◆ TASK BRIEF
Please repeat every one of the rows below word for word, leaving the pictures out of your answer.

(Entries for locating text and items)
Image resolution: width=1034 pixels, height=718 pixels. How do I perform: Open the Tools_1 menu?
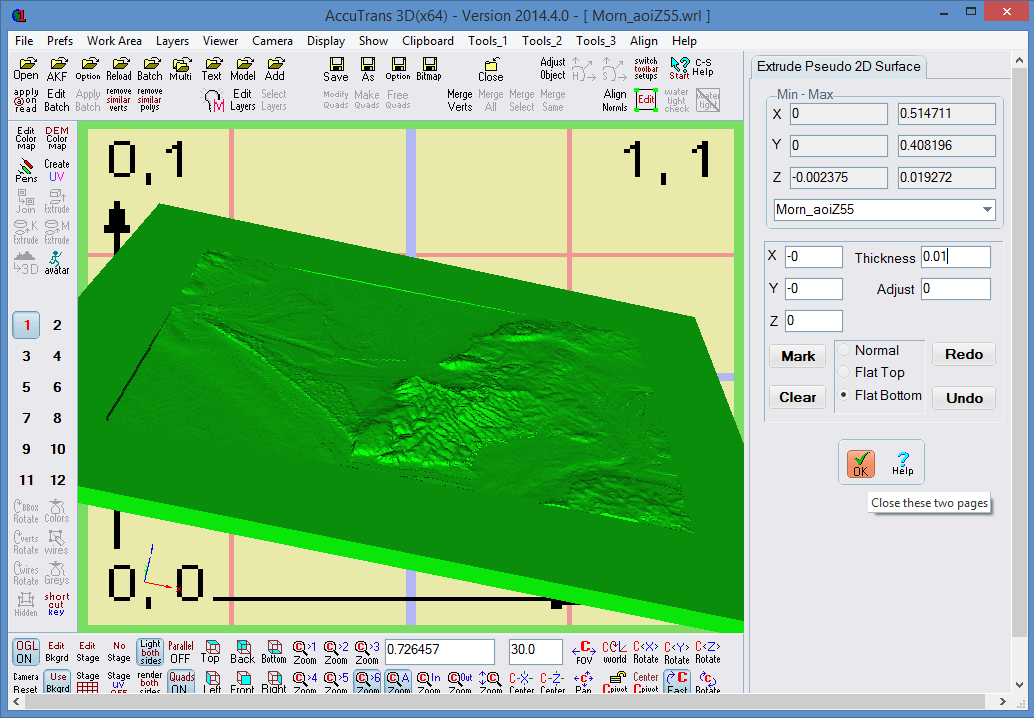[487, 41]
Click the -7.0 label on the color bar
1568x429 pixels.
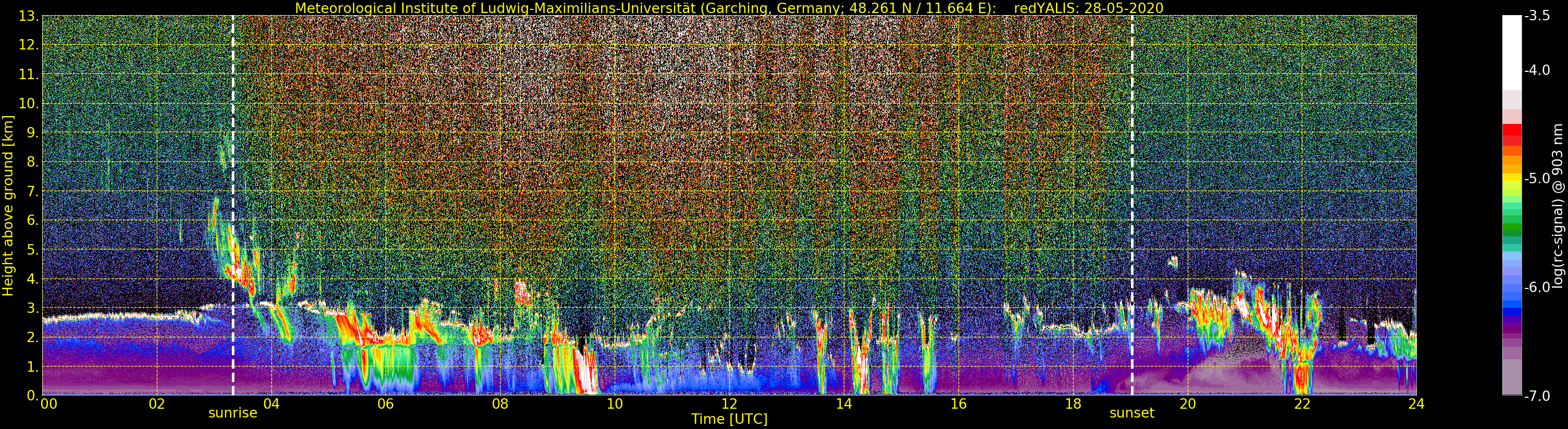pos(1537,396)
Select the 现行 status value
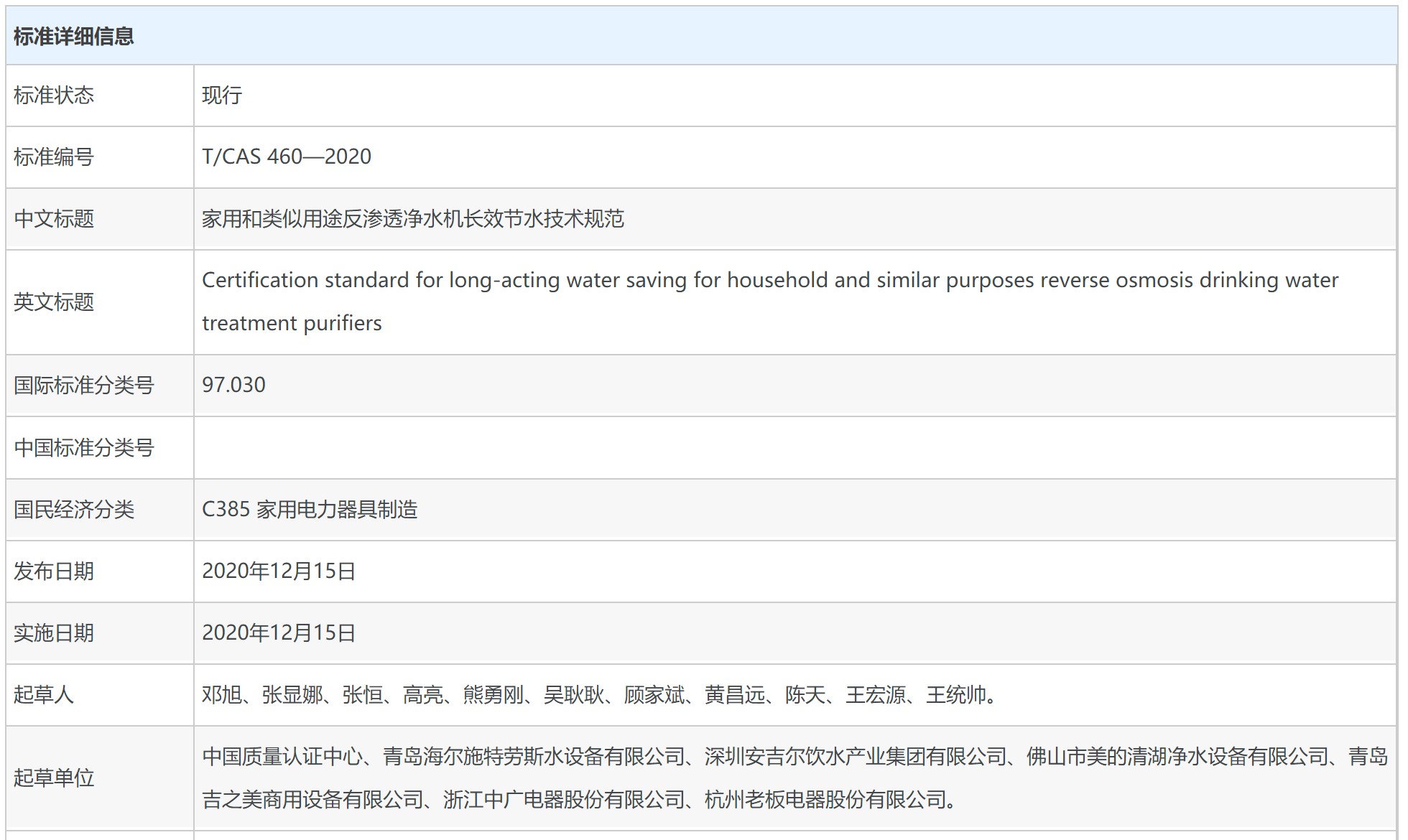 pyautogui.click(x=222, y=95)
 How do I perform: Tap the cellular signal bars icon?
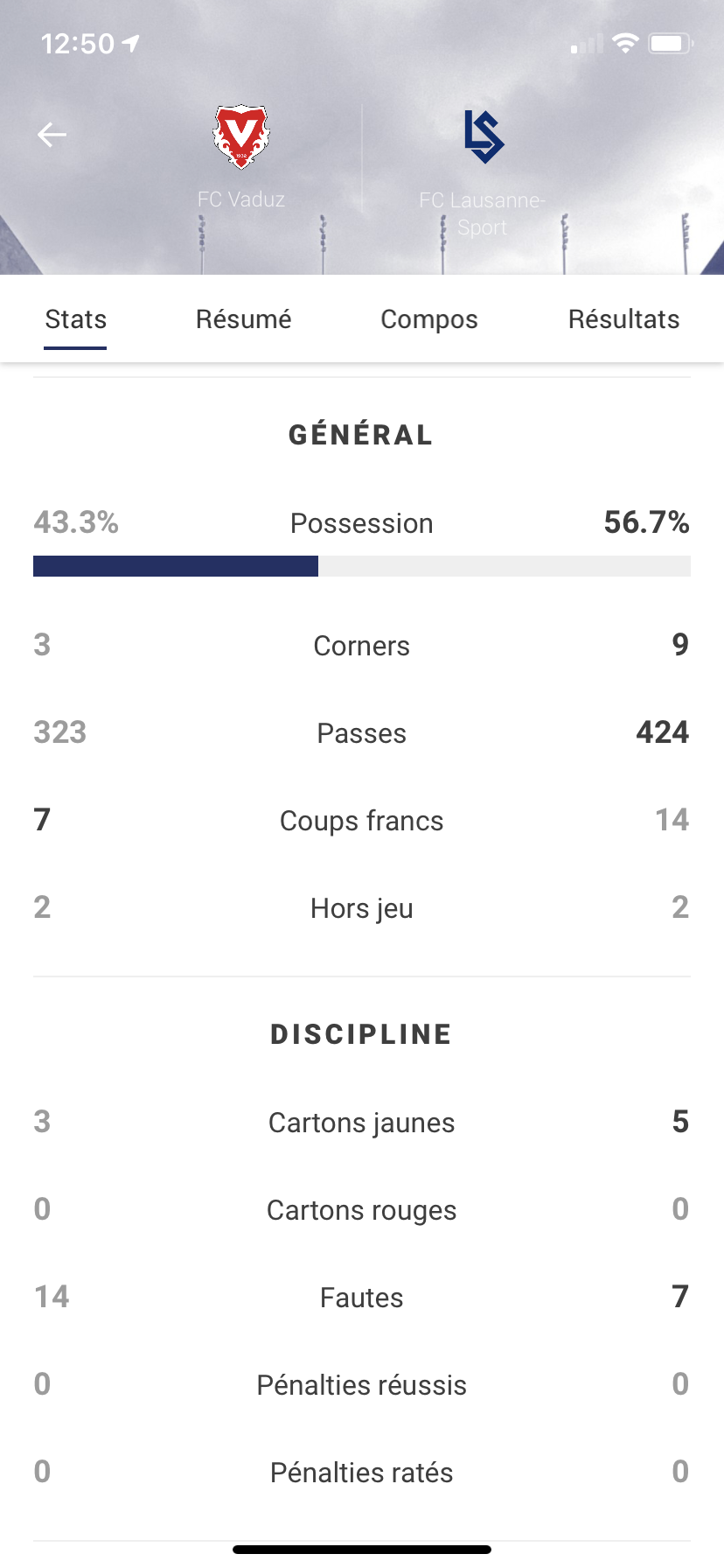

◆ EXPECTED ANSWER
Image resolution: width=1034 pixels, height=718 pixels. How do I perform: Open the Tools_1 menu?
[487, 41]
Click the -7.0 label on the color bar
1568x429 pixels.
pos(1537,396)
Select the 现行 status value
 pyautogui.click(x=222, y=95)
 How do I perform: Tap the cellular signal bars icon?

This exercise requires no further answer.